# start of Text excerpt

Community Science is investing in strategies that leverage the tools of big data science and predictive analytics to improve health and human service systems, programs, and policies. This work is fundamental to what we are all about. We use “state-of-the-art qualitative and quantitative methods . . . to strengthen the science and practice of community change.” Another core part of our mission is to use our research and evaluation expertise “to build healthy, just, and equitable communities.” So, here’s the interesting rub: When it comes to using big data science and predictive analytics to promote positive community change, we are at the same time very aware of the warnings, admonitions, and proof that predictive analytics can also perpetuate and reinforce institutionalized inequities.

# end of Text excerpt

What is asked.
1) According to the Community Science passage, what can predictive analytics perpetuate and reinforce?
2) Write the next part of the Community Science passage, starting after its last sentence.
The listing is not required.

# start of Entries provided

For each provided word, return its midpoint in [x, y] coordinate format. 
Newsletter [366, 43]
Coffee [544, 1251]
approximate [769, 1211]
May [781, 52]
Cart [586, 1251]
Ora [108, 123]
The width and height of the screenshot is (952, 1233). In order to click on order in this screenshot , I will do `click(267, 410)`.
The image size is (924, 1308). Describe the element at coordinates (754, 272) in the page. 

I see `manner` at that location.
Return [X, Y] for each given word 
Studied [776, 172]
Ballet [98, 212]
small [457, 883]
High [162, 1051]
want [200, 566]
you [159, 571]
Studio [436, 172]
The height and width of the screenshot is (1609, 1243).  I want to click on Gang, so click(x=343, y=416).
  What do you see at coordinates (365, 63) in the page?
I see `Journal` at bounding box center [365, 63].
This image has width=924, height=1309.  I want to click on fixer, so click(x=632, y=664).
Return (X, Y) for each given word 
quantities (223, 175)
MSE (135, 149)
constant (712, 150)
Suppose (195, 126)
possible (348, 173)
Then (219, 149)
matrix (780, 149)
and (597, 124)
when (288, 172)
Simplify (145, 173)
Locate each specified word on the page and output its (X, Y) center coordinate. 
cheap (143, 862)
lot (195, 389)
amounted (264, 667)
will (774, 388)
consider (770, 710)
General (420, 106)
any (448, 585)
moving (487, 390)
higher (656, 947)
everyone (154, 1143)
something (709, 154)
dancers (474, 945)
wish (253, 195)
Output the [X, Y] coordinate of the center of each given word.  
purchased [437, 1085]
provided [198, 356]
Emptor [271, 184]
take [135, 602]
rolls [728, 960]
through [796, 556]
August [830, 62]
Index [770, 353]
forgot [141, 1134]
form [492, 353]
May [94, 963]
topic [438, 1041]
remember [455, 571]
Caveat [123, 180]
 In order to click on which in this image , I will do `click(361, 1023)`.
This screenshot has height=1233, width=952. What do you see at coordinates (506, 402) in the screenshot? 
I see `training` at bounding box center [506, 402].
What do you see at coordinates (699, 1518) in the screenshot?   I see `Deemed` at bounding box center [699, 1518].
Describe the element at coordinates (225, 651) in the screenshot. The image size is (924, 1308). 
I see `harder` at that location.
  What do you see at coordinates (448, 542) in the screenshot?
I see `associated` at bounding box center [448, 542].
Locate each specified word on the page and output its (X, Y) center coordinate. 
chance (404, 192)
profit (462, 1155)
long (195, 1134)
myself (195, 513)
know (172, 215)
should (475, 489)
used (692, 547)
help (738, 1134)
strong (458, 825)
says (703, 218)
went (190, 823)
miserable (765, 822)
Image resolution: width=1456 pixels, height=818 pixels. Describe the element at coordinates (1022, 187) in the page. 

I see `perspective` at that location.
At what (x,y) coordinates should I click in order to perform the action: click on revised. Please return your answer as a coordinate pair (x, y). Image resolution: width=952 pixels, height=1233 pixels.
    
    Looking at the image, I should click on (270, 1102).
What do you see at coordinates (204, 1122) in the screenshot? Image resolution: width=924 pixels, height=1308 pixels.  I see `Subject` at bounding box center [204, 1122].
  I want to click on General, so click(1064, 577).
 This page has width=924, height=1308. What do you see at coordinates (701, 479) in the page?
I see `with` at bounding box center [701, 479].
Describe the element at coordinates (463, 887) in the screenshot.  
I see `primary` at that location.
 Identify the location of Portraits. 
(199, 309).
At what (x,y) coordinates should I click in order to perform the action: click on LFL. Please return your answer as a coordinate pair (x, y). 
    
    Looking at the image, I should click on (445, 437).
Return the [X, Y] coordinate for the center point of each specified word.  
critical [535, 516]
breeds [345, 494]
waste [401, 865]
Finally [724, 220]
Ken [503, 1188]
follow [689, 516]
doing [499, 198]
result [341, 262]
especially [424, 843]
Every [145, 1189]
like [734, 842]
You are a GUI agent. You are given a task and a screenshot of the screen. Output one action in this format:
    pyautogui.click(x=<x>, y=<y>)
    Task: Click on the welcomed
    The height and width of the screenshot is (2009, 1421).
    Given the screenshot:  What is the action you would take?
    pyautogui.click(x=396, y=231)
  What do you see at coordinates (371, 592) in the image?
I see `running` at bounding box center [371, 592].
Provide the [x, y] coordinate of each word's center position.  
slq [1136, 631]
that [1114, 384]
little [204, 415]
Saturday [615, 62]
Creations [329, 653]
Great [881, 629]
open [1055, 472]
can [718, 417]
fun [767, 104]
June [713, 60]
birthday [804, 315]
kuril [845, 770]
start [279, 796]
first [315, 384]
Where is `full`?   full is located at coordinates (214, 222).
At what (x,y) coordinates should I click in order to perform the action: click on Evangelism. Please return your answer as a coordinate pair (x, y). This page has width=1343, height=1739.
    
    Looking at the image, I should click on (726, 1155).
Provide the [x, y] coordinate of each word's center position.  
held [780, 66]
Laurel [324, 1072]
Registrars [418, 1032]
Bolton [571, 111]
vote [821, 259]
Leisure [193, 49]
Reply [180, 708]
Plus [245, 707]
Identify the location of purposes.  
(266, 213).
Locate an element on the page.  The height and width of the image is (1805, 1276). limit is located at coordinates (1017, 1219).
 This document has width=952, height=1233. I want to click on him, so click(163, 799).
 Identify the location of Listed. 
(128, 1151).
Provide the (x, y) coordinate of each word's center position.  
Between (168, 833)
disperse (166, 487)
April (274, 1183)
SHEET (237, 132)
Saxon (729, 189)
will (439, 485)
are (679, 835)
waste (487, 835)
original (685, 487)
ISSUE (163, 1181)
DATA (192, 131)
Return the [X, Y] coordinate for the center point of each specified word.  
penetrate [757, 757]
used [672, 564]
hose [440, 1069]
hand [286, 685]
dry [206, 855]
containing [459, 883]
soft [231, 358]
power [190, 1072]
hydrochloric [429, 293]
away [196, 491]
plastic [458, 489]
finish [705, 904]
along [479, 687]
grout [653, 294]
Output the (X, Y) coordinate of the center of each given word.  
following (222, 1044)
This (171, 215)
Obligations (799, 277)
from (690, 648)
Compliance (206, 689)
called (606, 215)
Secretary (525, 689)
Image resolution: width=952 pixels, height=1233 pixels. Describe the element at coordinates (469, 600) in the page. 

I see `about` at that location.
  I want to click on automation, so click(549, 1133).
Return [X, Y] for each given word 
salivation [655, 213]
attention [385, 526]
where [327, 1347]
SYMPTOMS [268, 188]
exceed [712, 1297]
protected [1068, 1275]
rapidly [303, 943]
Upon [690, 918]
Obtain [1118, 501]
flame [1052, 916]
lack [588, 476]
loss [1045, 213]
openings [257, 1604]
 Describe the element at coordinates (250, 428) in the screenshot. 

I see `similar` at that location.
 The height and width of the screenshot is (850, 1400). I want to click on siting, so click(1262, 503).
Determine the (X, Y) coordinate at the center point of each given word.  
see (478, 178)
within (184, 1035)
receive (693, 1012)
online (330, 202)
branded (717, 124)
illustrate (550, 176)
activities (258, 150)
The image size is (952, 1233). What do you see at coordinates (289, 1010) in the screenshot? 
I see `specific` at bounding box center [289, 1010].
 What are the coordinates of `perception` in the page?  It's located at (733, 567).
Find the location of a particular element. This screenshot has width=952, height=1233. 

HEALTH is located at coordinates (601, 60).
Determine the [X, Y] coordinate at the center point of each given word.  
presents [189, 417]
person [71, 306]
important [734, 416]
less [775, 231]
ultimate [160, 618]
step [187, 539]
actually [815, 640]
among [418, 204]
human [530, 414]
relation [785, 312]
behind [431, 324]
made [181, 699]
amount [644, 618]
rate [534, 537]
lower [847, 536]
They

# end of Entries provided

Results of the tasks.
1) Institutionalized inequities.

2)
Our work has already led to some very clear guiding principles as we endeavor to bring the big data science tools of predictive and prescriptive analytics together with the social science methods of research and evaluation. There is an excellent book that everyone should read — Weapons of Math Destruction: How Big Data Increases Inequality and Threatens Democracy, written by Cathy O’Neil. In this book, O’Neil shares example after example of how big data algorithms are making predictions, decisions, and recommendations with prejudice and bias, and the companies building these algorithms will not share what is in the black box and are not being held accountable for perpetuating systemic and institutional biases. Community Science strongly agrees with O’Neil’s conclusions about the dangers of invisible, unaccountable algorithms, as well as her ethical proposition for requiring that algorithms not be opaque and/or proprietary, and that they are audited, tested, and evaluated in public to assess and address any bias they may promulgate.

As Community Science embarks on this journey to leverage the ever-growing and more robust datasets of organizations, agencies, institutions, and systems as well as big data, we are beginning to lay down some guideposts for making this work impactful as well as a powerful resource for social equity, empowerment, and justice. Those guideposts are as follows:

    1. Algorithms should avoid using a person’s identity as data for making predictions! “Identity data” include things like race, gender, sexual orientation, disability, address/census track, the spelling of one’s name, country of origin, religious affiliations, and/or any other identifying information that either by birth or life circumstance should have NO bearing on whether someone can achieve a desired outcome.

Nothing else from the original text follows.